• Task item: Below is a block of entries; repeat exactly the lines starting at the line that contains "Leave the meeting with Выйти" and ending at the line that contains "Given: Click the first", both included.
*** The data
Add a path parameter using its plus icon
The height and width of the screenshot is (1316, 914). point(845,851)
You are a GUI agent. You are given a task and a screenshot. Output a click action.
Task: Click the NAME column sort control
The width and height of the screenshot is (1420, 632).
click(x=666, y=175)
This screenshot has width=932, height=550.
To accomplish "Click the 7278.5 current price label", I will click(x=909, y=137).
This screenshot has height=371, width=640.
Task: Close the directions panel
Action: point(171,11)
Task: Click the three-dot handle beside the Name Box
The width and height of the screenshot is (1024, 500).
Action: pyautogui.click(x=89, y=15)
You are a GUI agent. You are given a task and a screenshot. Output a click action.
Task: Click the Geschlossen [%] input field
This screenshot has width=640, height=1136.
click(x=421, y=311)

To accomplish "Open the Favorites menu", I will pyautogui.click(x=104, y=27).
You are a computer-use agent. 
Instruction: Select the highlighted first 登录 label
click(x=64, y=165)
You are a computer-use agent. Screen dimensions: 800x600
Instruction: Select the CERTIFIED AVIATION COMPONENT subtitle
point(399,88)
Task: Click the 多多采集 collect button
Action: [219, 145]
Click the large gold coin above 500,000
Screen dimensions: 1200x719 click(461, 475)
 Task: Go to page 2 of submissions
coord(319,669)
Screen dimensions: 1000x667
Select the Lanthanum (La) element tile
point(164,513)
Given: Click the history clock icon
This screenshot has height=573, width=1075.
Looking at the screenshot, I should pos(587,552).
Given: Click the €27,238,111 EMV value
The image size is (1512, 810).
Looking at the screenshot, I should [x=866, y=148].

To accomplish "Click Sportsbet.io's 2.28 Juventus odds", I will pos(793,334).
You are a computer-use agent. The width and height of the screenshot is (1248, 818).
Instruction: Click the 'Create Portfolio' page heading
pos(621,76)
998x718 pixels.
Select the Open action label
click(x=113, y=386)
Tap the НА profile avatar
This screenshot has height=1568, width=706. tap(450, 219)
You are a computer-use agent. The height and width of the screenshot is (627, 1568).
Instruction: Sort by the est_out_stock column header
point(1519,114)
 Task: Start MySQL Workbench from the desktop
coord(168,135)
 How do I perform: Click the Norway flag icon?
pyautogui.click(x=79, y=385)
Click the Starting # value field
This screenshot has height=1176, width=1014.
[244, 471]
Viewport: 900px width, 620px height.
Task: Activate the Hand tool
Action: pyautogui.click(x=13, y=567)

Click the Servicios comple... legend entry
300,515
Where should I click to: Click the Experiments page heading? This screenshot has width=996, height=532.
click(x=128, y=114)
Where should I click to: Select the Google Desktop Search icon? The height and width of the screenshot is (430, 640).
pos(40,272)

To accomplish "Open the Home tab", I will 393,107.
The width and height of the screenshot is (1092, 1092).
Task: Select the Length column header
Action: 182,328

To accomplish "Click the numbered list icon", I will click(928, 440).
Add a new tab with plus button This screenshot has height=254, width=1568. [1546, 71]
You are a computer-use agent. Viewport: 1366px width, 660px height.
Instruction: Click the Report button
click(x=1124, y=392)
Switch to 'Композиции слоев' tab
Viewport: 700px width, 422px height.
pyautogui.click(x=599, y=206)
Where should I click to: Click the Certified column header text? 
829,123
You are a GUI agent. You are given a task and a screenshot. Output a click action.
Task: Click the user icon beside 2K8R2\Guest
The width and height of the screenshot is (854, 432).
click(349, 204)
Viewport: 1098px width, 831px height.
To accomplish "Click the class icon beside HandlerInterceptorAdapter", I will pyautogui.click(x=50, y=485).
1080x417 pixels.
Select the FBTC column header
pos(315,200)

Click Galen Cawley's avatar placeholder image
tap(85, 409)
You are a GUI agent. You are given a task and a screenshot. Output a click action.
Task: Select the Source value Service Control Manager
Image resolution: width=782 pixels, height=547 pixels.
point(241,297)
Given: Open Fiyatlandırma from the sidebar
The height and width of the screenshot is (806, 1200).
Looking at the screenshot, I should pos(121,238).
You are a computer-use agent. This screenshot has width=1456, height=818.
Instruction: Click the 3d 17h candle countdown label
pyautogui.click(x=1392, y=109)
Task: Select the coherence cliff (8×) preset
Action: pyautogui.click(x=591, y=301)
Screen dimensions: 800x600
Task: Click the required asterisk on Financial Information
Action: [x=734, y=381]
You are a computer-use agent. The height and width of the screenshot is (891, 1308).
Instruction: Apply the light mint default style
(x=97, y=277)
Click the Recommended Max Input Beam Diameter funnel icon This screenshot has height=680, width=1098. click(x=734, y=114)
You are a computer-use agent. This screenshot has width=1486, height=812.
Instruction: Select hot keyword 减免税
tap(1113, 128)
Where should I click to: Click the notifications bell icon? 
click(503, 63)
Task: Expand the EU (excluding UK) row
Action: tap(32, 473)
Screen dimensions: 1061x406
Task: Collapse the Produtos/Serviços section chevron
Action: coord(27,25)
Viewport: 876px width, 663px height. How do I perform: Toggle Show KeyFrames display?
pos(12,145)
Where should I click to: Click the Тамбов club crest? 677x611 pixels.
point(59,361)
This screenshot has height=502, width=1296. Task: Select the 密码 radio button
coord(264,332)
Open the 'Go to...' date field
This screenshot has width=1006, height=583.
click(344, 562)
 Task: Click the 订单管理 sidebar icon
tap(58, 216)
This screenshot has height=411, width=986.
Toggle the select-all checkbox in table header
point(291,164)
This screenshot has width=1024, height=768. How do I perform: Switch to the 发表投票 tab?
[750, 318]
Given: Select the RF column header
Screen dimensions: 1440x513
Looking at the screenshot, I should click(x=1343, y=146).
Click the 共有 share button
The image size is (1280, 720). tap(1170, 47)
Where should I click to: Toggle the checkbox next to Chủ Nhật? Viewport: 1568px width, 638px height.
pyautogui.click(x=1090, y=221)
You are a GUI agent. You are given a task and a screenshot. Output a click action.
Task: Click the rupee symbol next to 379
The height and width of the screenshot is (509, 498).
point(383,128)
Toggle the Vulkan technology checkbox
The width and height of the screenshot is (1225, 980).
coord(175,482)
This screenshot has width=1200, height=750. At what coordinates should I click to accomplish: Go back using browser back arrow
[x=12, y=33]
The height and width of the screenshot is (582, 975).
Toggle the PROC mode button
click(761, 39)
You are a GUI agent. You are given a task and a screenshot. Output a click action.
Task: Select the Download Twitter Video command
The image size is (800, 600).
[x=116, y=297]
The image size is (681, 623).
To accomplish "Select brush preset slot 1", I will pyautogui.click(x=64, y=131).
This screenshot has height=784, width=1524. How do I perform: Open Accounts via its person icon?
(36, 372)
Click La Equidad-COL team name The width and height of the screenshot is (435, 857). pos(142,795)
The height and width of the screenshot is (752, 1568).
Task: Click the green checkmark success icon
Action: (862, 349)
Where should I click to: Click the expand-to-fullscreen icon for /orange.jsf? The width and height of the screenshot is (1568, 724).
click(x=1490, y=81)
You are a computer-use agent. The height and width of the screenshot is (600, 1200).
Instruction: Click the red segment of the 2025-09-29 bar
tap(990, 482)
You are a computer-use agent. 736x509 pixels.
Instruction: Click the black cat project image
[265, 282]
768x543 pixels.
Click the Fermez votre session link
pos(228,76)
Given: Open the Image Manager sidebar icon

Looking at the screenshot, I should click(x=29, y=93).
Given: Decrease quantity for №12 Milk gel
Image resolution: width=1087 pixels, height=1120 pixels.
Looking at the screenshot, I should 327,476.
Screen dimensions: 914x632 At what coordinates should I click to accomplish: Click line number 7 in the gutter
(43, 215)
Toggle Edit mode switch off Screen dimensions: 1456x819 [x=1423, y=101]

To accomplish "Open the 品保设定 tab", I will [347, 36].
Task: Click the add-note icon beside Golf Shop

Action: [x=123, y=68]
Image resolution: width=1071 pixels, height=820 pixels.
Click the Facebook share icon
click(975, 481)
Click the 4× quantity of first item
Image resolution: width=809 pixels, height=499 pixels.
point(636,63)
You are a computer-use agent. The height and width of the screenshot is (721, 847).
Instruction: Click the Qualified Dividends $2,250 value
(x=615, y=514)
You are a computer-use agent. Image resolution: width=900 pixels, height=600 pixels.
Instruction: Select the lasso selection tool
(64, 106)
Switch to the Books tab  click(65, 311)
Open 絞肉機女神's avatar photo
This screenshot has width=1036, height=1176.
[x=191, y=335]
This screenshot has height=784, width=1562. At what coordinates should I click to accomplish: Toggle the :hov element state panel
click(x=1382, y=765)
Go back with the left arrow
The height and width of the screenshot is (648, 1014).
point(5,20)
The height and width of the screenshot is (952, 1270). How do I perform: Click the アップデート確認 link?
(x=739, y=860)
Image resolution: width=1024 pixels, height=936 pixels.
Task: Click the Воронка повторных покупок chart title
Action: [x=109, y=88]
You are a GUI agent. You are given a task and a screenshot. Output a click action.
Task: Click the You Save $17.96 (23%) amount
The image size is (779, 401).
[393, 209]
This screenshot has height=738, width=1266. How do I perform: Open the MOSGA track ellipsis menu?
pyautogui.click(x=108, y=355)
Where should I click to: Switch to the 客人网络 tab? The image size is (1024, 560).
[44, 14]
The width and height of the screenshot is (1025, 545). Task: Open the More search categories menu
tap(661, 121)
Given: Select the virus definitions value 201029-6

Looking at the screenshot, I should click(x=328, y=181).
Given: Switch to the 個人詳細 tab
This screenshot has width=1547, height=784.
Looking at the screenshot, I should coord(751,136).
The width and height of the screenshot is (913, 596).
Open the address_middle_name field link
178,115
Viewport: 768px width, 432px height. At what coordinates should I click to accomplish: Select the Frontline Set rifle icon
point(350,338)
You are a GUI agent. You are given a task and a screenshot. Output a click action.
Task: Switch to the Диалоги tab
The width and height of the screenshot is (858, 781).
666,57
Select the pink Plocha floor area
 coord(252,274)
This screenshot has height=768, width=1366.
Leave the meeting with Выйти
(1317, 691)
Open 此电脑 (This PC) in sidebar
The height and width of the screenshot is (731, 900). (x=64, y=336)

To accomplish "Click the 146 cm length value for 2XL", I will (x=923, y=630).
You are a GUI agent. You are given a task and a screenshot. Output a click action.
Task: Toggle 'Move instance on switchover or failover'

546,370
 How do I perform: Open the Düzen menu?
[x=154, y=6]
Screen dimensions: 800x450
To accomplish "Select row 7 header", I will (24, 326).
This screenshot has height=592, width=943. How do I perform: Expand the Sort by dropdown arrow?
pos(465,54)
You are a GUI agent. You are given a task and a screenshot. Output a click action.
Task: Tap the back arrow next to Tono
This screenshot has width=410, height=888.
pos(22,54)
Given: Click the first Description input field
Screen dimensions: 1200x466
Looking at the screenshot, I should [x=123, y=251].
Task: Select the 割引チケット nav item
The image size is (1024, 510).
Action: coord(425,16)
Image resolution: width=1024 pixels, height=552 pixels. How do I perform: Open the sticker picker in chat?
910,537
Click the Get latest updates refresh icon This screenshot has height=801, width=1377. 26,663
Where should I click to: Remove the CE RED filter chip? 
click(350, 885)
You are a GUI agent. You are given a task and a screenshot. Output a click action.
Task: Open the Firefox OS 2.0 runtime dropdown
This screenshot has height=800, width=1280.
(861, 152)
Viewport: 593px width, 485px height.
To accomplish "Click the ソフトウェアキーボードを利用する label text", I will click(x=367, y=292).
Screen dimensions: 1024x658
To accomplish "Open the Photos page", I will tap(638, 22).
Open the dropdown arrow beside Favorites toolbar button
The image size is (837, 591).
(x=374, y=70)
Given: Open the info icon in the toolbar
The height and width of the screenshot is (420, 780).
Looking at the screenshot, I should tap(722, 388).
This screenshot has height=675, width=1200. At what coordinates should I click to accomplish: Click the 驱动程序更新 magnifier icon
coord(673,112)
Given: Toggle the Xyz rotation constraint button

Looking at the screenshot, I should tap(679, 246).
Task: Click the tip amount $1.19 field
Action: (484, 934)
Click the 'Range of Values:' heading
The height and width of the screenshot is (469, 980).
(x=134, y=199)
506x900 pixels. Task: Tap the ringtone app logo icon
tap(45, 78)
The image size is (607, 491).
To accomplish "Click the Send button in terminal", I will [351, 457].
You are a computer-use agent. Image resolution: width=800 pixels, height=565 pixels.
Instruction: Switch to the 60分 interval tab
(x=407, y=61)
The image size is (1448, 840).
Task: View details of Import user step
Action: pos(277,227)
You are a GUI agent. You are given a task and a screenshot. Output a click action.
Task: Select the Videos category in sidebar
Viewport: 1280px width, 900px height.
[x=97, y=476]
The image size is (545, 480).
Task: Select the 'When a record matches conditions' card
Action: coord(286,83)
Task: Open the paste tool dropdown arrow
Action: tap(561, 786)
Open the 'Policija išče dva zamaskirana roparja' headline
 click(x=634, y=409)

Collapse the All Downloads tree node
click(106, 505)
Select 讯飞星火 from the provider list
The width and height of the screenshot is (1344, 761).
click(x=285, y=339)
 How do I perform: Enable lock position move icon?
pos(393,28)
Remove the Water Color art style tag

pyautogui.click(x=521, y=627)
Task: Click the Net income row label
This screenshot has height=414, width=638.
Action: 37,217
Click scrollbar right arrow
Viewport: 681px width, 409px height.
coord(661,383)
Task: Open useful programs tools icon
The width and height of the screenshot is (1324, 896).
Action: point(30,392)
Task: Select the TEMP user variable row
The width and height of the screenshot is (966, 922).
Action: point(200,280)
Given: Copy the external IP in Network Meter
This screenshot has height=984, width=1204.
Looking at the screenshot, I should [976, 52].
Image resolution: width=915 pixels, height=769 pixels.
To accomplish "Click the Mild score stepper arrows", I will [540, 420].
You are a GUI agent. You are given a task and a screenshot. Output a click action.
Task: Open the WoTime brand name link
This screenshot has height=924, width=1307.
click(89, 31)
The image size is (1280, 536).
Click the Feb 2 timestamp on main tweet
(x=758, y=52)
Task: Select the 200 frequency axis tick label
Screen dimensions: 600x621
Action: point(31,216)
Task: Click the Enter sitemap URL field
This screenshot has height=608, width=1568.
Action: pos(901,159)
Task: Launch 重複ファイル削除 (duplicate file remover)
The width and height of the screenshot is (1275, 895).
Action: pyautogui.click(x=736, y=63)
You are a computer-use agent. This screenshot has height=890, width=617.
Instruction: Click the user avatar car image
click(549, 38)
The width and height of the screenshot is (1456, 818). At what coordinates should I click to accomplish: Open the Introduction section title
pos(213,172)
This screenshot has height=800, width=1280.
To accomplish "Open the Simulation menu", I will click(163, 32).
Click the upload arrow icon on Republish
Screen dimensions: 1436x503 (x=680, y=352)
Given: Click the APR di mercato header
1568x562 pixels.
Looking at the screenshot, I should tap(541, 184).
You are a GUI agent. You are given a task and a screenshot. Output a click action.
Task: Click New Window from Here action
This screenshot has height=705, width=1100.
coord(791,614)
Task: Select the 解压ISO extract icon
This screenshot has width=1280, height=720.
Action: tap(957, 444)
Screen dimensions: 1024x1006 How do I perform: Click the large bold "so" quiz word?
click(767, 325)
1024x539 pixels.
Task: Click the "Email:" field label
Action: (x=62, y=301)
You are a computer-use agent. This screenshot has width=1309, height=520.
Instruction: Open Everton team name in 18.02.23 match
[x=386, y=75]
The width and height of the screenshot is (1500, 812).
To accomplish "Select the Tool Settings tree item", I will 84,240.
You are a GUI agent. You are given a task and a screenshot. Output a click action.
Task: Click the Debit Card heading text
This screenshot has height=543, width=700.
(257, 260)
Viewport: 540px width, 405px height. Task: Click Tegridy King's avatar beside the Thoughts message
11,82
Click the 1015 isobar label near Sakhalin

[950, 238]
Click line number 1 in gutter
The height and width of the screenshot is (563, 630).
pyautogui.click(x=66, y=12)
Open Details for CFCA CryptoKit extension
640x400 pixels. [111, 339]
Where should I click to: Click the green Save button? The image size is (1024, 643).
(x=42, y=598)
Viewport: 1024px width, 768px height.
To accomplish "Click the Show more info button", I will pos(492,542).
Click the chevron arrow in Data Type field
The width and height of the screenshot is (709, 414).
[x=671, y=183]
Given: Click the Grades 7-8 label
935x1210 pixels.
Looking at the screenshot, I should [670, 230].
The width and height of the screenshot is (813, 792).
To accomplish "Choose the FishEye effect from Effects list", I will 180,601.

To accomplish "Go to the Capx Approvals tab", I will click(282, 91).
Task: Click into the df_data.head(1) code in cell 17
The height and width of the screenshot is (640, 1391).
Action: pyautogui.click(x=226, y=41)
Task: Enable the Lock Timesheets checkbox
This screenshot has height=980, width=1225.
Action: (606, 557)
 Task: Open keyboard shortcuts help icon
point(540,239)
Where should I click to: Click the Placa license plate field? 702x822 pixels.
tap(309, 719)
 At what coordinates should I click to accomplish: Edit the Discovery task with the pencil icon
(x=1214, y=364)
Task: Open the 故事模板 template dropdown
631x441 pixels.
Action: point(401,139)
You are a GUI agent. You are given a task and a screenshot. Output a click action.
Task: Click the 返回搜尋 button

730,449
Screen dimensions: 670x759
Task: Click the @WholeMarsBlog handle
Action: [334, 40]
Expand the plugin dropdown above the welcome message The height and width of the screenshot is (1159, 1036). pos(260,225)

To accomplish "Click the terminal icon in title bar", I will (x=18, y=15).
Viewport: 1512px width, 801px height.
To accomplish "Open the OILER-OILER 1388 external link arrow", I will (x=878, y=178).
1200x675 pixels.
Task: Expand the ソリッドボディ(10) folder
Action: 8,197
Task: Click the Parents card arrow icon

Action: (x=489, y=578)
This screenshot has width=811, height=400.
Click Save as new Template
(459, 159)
******
• Response box:
Leave the meeting with Выйти
(1317, 691)
Open 此电脑 (This PC) in sidebar
The height and width of the screenshot is (731, 900). (x=64, y=336)

To accomplish "Click the 146 cm length value for 2XL", I will (x=923, y=630).
You are a GUI agent. You are given a task and a screenshot. Output a click action.
Task: Toggle 'Move instance on switchover or failover'

546,370
 How do I perform: Open the Düzen menu?
[x=154, y=6]
Screen dimensions: 800x450
To accomplish "Select row 7 header", I will (24, 326).
This screenshot has height=592, width=943. How do I perform: Expand the Sort by dropdown arrow?
pos(465,54)
You are a GUI agent. You are given a task and a screenshot. Output a click action.
Task: Tap the back arrow next to Tono
This screenshot has width=410, height=888.
pos(22,54)
Given: Click the first Description input field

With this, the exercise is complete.